« Le jour de l’an des Chinois »
En 1900, l’anniversaire de l’avènement au trône de l’empereur marque pour le Chinois le temps des fêtes. C’est son jour de l’an.
Le reporter de « La Patrie » passant hier soir sur la rue Lagauchetière, est entré dans l’établissement de l’interprète chinois Lee Chu. Ce dernier l’a reçu très cordialement. Il a bien voulu suspendre ses préparatifs de fête, pour donner à notre représentant quelques mots d’explications concernant les usages pratiqués par ses compatriotes lorsque s’ouvre pour eux une année nouvelle. […]

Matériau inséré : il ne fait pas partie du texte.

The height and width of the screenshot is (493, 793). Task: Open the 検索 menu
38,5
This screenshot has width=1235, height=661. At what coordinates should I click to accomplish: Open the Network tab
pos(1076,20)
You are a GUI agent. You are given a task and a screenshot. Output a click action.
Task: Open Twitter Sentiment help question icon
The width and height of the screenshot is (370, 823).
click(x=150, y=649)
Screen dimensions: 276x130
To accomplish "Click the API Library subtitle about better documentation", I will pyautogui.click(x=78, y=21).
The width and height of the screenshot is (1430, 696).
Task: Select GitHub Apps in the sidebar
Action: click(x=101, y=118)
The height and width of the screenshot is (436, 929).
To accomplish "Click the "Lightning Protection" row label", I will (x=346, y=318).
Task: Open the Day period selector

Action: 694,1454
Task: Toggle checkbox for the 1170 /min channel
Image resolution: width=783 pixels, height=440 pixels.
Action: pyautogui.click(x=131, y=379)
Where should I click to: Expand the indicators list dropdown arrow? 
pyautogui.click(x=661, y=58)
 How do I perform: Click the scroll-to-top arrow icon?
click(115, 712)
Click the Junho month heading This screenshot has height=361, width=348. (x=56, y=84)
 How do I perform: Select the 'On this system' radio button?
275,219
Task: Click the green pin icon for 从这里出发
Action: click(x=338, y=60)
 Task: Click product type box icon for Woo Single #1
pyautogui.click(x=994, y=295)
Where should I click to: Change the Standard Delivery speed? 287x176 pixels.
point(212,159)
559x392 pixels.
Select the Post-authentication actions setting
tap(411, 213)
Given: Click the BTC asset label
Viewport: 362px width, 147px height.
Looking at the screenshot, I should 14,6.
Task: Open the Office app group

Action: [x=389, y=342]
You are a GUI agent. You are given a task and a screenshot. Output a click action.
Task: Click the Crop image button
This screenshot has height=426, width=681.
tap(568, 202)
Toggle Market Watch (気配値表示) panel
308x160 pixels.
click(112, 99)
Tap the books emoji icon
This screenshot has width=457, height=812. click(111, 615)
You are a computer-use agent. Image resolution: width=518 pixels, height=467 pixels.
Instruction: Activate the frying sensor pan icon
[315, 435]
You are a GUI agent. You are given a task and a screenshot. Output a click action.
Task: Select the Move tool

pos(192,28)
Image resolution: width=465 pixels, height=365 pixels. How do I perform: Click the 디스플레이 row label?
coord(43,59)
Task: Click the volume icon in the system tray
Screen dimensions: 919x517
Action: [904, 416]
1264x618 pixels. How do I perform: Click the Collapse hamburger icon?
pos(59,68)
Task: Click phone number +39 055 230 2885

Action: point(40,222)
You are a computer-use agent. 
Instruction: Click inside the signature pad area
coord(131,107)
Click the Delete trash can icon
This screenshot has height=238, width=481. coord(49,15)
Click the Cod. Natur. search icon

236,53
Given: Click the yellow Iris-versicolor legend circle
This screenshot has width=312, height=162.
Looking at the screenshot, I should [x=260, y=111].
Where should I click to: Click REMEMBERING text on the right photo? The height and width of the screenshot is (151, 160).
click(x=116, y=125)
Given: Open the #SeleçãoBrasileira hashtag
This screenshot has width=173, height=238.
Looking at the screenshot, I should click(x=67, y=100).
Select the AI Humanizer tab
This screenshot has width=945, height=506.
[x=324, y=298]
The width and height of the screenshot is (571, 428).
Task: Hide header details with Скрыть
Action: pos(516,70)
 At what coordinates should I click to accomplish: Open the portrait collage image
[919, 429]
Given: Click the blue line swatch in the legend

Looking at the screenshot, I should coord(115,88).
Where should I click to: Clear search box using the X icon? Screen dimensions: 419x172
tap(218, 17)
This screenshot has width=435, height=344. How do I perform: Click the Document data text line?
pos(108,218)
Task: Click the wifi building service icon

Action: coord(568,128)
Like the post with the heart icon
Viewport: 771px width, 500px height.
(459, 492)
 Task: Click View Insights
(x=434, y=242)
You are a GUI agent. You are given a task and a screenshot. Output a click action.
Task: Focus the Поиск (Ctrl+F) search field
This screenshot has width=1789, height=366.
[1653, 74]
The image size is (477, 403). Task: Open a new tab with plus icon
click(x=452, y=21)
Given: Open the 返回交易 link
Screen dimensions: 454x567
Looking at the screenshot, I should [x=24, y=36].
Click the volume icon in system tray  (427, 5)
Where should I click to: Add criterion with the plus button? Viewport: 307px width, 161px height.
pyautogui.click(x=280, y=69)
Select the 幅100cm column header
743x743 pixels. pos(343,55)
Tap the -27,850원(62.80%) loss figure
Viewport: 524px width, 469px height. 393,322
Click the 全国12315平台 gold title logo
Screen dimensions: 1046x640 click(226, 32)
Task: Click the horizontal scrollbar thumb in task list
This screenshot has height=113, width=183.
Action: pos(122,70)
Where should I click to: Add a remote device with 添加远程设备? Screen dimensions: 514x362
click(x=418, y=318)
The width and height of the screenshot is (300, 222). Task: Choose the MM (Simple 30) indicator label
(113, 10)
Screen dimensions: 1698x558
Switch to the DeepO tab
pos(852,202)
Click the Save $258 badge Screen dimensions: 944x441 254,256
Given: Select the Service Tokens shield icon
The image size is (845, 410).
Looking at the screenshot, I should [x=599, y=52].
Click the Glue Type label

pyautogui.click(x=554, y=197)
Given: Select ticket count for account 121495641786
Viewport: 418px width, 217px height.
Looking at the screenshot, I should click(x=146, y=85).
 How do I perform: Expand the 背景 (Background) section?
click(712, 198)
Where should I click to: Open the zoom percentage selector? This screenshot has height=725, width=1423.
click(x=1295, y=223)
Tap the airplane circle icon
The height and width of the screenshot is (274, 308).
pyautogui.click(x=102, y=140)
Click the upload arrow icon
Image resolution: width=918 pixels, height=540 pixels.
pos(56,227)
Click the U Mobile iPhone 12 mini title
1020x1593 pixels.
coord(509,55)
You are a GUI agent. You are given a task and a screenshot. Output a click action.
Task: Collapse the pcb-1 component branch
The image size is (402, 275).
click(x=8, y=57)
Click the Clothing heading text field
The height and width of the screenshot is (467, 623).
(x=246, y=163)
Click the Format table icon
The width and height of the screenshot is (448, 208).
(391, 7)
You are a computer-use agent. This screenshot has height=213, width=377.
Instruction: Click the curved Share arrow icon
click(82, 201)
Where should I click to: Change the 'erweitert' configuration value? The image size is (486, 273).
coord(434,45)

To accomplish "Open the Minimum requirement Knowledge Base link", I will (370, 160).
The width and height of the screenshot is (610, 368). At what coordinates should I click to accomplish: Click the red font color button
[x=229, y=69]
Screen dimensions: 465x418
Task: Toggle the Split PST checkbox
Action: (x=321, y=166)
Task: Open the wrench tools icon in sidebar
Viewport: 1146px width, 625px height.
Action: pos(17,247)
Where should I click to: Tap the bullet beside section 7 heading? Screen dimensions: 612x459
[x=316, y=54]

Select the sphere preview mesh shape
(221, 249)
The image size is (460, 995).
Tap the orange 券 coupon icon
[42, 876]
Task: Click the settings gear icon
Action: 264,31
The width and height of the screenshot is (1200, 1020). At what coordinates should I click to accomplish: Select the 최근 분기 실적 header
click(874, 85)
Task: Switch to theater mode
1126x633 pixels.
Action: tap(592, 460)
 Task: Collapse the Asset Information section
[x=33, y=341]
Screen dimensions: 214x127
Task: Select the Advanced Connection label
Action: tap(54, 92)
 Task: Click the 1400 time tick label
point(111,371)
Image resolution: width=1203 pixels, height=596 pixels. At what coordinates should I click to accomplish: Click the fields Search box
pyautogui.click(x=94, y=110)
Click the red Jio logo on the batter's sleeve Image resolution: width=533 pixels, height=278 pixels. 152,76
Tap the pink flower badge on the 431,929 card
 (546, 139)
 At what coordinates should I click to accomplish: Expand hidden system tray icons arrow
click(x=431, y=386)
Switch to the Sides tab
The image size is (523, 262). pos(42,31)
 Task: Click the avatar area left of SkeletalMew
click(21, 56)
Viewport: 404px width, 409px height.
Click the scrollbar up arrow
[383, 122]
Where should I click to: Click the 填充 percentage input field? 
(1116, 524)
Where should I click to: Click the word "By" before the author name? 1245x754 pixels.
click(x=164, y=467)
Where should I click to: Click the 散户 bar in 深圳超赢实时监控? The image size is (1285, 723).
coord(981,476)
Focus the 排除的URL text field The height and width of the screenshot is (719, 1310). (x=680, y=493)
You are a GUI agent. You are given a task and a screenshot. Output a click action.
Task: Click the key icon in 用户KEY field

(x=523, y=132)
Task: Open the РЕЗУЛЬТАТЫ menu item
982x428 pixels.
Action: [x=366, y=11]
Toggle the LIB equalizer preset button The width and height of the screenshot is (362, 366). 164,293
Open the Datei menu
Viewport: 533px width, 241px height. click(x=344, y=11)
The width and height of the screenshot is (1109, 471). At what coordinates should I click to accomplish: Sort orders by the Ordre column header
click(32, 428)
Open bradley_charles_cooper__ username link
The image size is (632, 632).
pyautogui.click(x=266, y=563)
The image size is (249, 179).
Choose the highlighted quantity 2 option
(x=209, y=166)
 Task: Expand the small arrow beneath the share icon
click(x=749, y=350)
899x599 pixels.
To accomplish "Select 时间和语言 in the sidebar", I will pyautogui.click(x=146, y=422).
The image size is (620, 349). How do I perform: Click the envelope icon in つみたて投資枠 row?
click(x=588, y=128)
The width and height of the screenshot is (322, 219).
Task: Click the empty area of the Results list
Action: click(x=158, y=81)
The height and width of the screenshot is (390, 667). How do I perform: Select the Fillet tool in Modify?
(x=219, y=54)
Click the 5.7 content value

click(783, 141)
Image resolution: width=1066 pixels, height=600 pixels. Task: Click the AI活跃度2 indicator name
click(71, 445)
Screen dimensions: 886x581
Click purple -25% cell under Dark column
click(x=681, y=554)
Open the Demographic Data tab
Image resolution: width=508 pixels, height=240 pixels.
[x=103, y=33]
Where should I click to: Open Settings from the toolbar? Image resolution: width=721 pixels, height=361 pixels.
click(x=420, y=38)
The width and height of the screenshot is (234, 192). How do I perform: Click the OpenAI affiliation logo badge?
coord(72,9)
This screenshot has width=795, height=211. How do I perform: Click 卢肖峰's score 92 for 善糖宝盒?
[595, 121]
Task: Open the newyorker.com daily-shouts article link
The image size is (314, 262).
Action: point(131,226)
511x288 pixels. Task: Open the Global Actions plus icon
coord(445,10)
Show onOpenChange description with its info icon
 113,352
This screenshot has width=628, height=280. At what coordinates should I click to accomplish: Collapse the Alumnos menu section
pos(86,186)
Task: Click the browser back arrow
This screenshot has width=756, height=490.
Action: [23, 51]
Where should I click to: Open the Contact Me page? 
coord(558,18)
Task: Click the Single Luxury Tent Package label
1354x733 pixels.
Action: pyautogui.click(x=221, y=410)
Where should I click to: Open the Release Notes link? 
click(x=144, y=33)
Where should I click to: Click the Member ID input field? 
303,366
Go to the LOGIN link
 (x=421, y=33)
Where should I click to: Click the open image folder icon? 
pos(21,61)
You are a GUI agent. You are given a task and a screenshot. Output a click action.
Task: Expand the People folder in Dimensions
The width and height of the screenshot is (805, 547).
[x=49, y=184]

Les visites du jour de l’an ont commencé à se faire à quatre heures du matin. La rue Lagauchetière, que nos compatriotes anglais ont surnommée « China Town » s’est tout à coup animée, Chaque résidence s’est illuminée, puis les rares piétons, qui passent par cette rue à une heure aussi matinale, ont vu une procession de Chinois sortant d’une résidence pour entrer dans une autre.
La série interminable des visites était commencée.
Ce matin, un représentant de « La Patrie » s’est rendu chez le marchand Lee Chu, qui est sans conteste le Chinois le plus à l’aise de la colonie. Lee Chu, debout depuis 2 heures du matin, avait revêtu une robe magnifique, sur laquelle était tracées des arabesques exécutées à l’aiguille avec de la soie de diverses couleurs.
Dans un coin du vaste magasin, une table ployait sous les fruits les plus savoureux importés de Chine même, pour la circonstance. Il y avait des fleurs en quantité. Ces fruits et ces fleurs répandaient un arôme délicieux. Les Chinois, gens sobres par excellence, ne dédaignaient pas au jour de l’an de vider quelques coupes d’excellents vins. Voilà ce qui expliquait, sur la table, la présentation de plusieurs bouteilles du meilleur cru.
Les tablettes du magasin disparaissaient sous des draperies les plus riches, rappelant l’art merveilleux que possèdent les Chinois pour la peinture. En différents endroits, des inscriptions de bienvenue et des souhaits de bonne année en caractères chinois se détachaient sur de grandes banderoles multicolores.
Les fils du Céleste Empire en se faisant les compliments d’usage ne se donnent pas une poignée de mains. Les mains croisées en avant du corps, ils se contentent de faire une révérence, puis ils déposent dans un plateau en guise de carte de visite un morceau de papier rouge sur lequel est inscrit leur nom.
L’hôte sert des fruits et des liqueurs, puis, après un bout de conversation, les visiteurs se retirent en exprimant le souhait d’être payés de retour par leur compatriote. Les Chinois ne se découvrent pas en rendant visite.
La Patrie (Montréal), 7 février 1902.